● **GIVEN DATA**:
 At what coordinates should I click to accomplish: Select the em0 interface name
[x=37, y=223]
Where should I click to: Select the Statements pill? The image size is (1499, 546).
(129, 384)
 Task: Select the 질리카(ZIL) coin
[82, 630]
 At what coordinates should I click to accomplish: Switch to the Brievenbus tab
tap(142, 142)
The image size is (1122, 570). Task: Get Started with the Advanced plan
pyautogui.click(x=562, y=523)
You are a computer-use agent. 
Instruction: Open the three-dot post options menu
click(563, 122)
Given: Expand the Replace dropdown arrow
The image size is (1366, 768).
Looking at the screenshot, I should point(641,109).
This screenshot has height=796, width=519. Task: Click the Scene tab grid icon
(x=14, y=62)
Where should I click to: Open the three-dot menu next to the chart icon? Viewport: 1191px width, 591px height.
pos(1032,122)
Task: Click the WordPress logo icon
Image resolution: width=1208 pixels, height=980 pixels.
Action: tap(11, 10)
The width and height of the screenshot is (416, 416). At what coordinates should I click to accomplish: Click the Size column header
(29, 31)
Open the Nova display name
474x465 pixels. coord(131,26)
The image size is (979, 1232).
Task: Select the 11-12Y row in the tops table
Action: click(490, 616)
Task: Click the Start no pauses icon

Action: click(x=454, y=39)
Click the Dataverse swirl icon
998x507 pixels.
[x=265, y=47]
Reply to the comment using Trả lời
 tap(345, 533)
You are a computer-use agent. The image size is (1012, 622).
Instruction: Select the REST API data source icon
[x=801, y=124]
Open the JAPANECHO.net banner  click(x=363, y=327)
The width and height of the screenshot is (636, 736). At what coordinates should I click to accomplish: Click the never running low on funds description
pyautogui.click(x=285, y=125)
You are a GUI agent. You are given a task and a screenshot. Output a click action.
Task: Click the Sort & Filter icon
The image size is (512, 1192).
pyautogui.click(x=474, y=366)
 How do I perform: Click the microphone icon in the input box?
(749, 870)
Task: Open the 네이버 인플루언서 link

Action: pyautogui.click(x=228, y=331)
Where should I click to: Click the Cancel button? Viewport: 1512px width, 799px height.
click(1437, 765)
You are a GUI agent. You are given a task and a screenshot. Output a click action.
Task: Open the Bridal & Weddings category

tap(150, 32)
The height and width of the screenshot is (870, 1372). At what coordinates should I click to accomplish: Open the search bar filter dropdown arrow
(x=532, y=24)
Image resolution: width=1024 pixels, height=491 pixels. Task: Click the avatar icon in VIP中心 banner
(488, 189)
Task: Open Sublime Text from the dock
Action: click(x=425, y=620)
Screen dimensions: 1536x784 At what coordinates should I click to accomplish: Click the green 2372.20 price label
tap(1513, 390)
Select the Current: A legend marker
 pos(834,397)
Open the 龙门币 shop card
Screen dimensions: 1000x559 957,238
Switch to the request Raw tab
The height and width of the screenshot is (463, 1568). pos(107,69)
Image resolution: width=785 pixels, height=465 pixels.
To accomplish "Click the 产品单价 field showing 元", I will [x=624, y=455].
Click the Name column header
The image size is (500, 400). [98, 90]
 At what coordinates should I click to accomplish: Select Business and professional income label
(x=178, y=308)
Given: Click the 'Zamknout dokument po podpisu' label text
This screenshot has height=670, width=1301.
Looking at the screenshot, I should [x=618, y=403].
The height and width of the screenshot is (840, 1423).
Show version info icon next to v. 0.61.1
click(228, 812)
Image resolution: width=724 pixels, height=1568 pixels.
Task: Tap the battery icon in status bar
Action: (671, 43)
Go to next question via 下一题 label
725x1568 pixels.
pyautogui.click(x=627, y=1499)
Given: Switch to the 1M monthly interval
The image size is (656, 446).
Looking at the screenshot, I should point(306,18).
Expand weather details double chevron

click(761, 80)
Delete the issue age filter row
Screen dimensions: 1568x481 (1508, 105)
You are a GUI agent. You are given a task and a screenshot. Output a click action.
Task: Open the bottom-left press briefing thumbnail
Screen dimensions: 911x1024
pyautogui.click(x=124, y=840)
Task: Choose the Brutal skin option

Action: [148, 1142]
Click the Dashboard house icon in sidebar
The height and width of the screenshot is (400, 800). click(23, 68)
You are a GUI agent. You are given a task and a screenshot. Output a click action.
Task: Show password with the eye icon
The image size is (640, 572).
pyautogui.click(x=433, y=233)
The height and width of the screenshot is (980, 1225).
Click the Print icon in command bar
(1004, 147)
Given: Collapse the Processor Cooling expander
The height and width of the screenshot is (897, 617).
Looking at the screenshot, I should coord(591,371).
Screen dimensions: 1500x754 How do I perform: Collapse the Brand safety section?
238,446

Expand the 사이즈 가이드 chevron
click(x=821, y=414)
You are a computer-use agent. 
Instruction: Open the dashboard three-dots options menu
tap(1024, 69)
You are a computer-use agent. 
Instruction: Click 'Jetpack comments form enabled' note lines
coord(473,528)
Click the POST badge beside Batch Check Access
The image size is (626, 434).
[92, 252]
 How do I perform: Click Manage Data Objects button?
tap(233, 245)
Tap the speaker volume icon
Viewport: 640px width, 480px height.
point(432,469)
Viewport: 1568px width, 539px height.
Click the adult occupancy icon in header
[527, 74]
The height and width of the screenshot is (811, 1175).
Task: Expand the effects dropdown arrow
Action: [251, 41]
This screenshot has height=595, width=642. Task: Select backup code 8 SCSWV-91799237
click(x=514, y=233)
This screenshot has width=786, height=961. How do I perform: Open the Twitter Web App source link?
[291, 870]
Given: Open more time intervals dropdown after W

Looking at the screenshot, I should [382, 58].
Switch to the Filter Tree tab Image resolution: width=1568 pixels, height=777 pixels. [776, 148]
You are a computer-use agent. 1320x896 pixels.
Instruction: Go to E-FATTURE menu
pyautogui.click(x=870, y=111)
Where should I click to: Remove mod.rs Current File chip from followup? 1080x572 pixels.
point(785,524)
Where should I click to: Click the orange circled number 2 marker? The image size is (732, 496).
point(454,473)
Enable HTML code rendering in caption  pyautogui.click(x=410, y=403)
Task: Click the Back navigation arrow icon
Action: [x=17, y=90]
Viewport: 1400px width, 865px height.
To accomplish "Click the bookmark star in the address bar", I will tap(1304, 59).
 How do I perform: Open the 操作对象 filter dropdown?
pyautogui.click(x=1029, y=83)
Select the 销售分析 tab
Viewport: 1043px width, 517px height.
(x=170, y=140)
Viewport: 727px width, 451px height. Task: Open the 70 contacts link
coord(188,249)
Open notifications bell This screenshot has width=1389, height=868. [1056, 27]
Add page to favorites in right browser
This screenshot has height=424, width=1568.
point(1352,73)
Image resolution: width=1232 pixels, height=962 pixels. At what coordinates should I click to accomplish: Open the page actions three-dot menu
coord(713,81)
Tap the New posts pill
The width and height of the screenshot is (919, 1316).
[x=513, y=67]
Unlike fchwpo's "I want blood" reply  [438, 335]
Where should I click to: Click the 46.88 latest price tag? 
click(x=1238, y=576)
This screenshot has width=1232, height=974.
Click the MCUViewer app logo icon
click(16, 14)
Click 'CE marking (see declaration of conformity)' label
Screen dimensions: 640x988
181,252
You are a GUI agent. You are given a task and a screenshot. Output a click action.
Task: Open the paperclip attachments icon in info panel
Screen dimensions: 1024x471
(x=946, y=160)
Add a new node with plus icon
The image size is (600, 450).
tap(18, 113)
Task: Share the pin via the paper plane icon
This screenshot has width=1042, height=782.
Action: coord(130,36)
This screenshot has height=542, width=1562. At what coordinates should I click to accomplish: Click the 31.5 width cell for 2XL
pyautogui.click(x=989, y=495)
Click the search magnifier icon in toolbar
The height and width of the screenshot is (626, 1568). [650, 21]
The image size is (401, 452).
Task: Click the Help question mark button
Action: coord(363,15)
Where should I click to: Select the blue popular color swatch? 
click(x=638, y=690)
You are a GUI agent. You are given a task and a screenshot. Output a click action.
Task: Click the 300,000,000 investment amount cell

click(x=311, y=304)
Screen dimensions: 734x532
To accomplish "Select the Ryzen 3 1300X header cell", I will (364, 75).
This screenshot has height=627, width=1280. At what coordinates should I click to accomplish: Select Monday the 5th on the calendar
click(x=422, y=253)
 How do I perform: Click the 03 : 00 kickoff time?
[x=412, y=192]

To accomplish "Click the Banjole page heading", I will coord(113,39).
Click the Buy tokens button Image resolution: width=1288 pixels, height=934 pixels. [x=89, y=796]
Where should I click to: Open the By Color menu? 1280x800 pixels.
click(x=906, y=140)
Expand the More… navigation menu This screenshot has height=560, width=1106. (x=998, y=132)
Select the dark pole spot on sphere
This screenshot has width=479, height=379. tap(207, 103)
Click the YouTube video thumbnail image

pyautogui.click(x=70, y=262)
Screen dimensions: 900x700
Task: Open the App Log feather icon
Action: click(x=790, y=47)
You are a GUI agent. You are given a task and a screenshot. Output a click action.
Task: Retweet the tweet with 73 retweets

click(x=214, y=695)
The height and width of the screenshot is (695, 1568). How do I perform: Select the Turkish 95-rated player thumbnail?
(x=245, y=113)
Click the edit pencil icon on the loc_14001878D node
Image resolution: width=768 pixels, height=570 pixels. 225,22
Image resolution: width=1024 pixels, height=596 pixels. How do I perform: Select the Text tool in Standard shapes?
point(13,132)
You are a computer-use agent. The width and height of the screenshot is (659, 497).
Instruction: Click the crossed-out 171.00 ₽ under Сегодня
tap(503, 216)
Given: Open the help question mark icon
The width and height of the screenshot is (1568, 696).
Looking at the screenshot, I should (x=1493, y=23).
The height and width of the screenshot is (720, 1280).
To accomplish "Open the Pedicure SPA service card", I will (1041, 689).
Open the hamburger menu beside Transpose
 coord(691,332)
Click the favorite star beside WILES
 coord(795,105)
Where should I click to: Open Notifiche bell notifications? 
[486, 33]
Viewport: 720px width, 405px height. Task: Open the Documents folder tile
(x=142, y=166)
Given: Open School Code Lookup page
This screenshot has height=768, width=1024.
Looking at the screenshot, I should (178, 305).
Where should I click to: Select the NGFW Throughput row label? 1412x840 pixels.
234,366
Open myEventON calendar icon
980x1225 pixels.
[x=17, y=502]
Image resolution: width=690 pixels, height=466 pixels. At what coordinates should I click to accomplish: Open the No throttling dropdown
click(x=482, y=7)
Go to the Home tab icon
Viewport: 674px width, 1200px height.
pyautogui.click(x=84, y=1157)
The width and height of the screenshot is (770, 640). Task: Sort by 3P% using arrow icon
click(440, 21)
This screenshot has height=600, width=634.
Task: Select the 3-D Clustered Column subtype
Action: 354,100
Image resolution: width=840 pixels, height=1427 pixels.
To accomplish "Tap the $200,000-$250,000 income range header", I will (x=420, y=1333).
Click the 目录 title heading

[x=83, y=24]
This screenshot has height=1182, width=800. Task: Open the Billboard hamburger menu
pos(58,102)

● **EXERCISE DESCRIPTION**: Reproduce exactly the section above that begins at the line containing "Where should I click to: Select the Statements" and ends at the line containing "Click the Dataverse swirl icon", leaving out all other lines.

● **SOLUTION FOR THIS EXERCISE**:
Where should I click to: Select the Statements pill? The image size is (1499, 546).
(129, 384)
 Task: Select the 질리카(ZIL) coin
[82, 630]
 At what coordinates should I click to accomplish: Switch to the Brievenbus tab
tap(142, 142)
The image size is (1122, 570). Task: Get Started with the Advanced plan
pyautogui.click(x=562, y=523)
You are a computer-use agent. 
Instruction: Open the three-dot post options menu
click(563, 122)
Given: Expand the Replace dropdown arrow
The image size is (1366, 768).
Looking at the screenshot, I should point(641,109).
This screenshot has height=796, width=519. Task: Click the Scene tab grid icon
(x=14, y=62)
Where should I click to: Open the three-dot menu next to the chart icon? Viewport: 1191px width, 591px height.
pos(1032,122)
Task: Click the WordPress logo icon
Image resolution: width=1208 pixels, height=980 pixels.
Action: tap(11, 10)
The width and height of the screenshot is (416, 416). At what coordinates should I click to accomplish: Click the Size column header
(29, 31)
Open the Nova display name
474x465 pixels. coord(131,26)
The image size is (979, 1232).
Task: Select the 11-12Y row in the tops table
Action: click(490, 616)
Task: Click the Start no pauses icon

Action: click(x=454, y=39)
Click the Dataverse swirl icon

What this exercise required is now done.